**EXERCISE**
Return the data below exactly, but only from the line containing "Hablan de nosotros (329, 1778)" through the line containing "Conference Room Hire (87, 2491)", with both of those lines included.

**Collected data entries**
>>>
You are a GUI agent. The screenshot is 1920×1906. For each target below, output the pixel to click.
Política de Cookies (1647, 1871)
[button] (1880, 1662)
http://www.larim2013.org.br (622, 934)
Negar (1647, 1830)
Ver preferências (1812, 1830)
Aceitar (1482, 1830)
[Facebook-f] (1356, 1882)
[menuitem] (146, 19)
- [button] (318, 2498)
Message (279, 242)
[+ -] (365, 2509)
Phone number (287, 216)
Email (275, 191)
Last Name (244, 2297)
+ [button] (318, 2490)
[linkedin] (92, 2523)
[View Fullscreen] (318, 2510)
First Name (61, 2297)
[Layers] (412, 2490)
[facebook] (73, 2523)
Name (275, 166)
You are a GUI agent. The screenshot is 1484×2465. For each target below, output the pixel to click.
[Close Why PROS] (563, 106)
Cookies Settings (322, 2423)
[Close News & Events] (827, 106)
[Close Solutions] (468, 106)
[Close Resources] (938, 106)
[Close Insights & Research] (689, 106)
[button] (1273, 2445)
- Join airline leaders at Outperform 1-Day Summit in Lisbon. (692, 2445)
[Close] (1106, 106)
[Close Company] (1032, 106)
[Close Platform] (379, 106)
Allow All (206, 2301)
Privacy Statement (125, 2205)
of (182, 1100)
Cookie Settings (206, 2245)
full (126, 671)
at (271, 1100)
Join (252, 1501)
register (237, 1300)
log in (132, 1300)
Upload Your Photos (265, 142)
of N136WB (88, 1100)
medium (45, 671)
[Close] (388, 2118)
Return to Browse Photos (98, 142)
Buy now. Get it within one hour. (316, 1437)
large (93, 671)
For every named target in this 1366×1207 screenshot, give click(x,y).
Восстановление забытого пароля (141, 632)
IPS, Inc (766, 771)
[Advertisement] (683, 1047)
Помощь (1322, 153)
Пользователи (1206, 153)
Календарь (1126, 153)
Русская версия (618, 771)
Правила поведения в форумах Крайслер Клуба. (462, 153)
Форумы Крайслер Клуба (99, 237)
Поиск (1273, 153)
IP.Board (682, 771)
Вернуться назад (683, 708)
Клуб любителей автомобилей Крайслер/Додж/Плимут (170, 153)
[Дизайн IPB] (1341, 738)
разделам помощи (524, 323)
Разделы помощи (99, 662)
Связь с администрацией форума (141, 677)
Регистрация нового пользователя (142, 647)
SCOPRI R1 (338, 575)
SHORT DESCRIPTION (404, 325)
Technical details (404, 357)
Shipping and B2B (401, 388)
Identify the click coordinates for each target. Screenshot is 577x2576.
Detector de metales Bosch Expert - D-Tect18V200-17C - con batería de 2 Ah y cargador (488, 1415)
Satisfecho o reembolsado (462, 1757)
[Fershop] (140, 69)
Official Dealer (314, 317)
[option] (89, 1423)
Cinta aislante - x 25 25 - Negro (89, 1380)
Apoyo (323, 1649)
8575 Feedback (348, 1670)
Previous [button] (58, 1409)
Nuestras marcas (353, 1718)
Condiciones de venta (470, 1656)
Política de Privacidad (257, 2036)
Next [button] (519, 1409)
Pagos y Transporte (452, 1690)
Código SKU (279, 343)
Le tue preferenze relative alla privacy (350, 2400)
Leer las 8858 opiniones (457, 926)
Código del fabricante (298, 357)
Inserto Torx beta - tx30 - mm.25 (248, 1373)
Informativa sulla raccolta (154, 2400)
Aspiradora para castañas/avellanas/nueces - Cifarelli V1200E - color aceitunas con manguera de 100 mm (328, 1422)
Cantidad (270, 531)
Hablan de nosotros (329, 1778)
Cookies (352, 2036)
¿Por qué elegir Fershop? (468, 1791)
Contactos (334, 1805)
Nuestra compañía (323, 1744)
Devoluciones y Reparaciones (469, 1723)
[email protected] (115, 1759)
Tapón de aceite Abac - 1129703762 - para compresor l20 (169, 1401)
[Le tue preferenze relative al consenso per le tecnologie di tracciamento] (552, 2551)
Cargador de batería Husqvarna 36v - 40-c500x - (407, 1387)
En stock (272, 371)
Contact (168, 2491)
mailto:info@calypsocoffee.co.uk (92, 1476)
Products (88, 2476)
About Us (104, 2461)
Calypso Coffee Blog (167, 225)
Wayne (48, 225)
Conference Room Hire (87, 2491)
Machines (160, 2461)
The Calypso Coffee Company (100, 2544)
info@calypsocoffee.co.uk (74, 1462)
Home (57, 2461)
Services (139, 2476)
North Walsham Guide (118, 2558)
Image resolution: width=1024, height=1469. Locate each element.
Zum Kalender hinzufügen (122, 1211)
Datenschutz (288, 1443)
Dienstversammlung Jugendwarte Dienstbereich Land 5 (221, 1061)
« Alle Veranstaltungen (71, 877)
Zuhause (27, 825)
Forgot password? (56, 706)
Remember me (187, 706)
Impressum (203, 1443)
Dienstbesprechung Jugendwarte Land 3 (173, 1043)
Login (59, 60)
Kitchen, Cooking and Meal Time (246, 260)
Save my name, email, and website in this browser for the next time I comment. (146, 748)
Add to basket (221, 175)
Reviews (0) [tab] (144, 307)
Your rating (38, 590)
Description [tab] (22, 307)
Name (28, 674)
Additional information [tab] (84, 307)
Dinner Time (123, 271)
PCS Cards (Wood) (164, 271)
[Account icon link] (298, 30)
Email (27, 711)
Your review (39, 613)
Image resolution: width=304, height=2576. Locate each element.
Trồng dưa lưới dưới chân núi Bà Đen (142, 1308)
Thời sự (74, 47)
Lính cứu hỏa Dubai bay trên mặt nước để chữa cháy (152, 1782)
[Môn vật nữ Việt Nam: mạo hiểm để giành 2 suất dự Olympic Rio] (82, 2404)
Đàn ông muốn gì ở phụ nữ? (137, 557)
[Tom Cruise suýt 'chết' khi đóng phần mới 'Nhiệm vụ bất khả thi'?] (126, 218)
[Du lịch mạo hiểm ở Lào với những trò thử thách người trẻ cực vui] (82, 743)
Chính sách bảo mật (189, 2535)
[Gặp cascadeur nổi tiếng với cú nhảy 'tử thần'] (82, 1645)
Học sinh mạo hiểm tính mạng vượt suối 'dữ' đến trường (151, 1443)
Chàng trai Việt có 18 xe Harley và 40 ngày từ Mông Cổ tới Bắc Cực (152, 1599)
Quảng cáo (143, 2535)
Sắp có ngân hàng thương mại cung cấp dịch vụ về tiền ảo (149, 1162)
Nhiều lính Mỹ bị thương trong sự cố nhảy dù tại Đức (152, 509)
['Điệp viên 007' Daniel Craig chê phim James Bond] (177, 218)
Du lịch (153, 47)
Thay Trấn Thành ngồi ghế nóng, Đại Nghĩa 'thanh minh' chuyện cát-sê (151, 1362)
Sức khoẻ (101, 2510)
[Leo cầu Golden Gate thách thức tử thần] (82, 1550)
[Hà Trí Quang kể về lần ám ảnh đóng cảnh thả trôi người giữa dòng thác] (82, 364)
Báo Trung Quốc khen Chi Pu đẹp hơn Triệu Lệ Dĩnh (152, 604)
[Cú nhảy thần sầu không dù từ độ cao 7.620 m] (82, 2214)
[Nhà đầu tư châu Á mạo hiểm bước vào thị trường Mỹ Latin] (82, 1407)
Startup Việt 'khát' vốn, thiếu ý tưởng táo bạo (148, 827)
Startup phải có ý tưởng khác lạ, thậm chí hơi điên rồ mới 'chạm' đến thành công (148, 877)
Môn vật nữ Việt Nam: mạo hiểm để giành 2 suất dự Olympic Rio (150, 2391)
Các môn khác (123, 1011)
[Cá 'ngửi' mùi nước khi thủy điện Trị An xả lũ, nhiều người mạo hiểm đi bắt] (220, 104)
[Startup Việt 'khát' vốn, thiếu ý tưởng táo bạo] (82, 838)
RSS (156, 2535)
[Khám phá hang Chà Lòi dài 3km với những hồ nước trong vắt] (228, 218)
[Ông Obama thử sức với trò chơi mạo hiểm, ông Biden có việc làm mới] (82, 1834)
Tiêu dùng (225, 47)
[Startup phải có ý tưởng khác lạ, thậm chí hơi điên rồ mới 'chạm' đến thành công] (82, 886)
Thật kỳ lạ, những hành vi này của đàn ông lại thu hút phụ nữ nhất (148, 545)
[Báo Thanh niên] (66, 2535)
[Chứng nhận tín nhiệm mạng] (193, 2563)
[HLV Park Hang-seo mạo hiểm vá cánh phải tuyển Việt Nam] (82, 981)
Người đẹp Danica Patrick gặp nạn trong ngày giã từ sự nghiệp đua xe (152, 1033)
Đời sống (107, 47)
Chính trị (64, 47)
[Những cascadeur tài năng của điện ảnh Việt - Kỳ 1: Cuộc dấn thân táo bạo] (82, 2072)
<<<
**EXERCISE RESULT**
Hablan de nosotros (329, 1778)
Cookies (352, 2036)
¿Por qué elegir Fershop? (468, 1791)
Contactos (334, 1805)
Nuestra compañía (323, 1744)
Devoluciones y Reparaciones (469, 1723)
[email protected] (115, 1759)
Tapón de aceite Abac - 1129703762 - para compresor l20 (169, 1401)
[Le tue preferenze relative al consenso per le tecnologie di tracciamento] (552, 2551)
Cargador de batería Husqvarna 36v - 40-c500x - (407, 1387)
En stock (272, 371)
Contact (168, 2491)
mailto:info@calypsocoffee.co.uk (92, 1476)
Products (88, 2476)
About Us (104, 2461)
Calypso Coffee Blog (167, 225)
Wayne (48, 225)
Conference Room Hire (87, 2491)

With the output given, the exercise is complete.